* Exercise brief:
In the data below, find the line that contains "Select the 天天模拟器.exe" and the line that contains "This screenshot has width=430, height=403.". Copy both, plus every line between them, exactly.

* Data section:
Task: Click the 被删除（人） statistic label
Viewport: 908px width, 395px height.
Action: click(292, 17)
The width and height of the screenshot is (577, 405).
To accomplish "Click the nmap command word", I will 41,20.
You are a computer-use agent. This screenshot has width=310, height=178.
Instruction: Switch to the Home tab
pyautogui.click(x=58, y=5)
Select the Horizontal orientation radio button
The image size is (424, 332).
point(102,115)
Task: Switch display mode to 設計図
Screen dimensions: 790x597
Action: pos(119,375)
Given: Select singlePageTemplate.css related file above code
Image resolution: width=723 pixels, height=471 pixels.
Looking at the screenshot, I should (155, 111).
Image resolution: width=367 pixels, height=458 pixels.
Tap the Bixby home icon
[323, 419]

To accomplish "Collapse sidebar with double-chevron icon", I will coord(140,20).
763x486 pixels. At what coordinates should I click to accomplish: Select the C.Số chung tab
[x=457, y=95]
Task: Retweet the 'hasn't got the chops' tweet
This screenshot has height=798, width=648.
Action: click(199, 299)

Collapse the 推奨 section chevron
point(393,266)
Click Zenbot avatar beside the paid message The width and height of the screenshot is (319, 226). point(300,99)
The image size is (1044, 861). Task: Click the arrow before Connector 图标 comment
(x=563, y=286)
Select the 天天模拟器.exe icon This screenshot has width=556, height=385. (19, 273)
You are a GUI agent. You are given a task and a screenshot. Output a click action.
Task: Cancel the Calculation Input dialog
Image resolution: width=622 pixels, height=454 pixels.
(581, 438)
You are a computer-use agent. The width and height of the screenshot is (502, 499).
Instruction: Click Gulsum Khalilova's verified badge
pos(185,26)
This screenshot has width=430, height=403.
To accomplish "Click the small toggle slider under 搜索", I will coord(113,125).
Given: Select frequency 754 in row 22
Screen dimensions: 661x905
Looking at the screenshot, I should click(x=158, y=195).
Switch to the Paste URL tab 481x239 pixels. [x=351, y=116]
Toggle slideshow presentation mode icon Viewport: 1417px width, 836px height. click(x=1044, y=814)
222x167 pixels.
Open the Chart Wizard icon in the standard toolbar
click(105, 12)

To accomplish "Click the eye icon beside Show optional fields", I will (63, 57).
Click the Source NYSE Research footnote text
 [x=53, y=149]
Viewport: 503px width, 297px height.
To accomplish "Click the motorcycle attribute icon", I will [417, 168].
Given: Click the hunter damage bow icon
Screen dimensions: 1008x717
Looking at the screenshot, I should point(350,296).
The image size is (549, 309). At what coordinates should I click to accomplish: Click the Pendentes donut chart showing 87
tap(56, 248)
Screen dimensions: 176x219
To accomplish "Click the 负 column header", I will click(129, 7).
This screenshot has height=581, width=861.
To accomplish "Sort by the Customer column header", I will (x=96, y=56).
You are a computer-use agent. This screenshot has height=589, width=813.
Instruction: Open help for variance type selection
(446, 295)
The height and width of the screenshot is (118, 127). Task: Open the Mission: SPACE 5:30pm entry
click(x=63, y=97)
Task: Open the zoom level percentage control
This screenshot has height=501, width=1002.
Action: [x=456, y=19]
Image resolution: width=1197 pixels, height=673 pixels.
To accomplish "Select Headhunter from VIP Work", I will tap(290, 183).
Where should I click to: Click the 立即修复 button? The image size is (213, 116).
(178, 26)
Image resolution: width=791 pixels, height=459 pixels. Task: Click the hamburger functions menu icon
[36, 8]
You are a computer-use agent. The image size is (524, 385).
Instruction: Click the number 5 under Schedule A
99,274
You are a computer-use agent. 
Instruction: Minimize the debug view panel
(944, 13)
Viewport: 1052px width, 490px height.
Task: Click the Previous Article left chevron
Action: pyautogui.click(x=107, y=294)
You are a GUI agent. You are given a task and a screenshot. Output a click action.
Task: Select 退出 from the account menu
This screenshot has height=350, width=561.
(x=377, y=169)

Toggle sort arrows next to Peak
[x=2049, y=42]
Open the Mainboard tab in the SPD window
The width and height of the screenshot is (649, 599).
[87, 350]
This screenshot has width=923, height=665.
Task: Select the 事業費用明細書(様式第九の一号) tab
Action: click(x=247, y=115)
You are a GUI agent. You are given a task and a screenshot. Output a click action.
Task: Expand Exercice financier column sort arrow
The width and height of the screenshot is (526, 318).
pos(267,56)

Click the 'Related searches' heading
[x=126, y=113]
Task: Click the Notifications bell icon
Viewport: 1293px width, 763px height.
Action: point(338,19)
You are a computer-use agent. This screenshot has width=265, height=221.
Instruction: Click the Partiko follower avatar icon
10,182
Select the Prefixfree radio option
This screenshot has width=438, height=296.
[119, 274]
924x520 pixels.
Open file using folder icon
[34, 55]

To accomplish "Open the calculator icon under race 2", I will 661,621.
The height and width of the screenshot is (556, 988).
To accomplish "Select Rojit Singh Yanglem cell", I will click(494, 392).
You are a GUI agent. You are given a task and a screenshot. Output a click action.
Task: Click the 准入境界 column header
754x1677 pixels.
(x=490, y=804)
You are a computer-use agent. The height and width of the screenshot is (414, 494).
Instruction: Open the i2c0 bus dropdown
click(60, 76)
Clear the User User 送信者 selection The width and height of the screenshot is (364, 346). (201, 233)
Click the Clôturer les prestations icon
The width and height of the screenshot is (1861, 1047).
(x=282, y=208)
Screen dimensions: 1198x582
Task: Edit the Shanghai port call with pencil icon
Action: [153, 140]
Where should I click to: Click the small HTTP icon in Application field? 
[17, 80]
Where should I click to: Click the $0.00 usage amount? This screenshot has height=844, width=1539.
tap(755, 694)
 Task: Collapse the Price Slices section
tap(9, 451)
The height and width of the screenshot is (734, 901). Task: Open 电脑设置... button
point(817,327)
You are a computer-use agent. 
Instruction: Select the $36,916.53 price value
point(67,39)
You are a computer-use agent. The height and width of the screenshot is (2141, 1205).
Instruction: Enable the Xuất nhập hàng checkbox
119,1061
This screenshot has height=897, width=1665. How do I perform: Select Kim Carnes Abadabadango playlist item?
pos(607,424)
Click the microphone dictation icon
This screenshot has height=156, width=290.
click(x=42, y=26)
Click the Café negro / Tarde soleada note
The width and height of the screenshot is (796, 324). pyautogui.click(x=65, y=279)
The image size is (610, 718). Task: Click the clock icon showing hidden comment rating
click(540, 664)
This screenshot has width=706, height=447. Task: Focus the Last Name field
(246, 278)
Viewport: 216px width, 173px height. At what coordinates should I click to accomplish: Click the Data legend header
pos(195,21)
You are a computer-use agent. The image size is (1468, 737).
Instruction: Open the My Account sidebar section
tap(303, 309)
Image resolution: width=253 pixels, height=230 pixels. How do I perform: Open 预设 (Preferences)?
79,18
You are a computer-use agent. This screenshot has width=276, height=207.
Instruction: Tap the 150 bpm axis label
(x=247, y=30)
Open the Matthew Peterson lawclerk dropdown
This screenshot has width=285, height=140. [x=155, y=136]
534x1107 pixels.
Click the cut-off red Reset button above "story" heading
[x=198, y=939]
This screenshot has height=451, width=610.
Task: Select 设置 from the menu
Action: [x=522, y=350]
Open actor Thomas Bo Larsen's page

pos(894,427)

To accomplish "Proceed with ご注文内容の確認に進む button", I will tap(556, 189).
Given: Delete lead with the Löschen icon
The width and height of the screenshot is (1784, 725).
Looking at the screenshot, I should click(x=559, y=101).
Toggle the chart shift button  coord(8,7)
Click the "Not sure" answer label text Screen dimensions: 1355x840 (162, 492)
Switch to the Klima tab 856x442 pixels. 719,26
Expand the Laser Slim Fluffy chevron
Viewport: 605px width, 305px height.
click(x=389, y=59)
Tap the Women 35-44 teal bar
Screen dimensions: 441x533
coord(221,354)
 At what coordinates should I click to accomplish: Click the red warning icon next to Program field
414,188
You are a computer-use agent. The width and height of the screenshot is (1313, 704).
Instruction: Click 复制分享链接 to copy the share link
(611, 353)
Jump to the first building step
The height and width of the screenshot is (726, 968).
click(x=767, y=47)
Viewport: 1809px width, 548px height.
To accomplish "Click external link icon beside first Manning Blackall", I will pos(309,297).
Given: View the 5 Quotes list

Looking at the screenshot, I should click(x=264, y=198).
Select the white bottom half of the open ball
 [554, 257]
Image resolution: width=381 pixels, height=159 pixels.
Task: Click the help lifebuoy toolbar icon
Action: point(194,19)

* Result for this task:
Select the 天天模拟器.exe icon This screenshot has width=556, height=385. (19, 273)
You are a GUI agent. You are given a task and a screenshot. Output a click action.
Task: Cancel the Calculation Input dialog
Image resolution: width=622 pixels, height=454 pixels.
(581, 438)
You are a computer-use agent. The width and height of the screenshot is (502, 499).
Instruction: Click Gulsum Khalilova's verified badge
pos(185,26)
This screenshot has width=430, height=403.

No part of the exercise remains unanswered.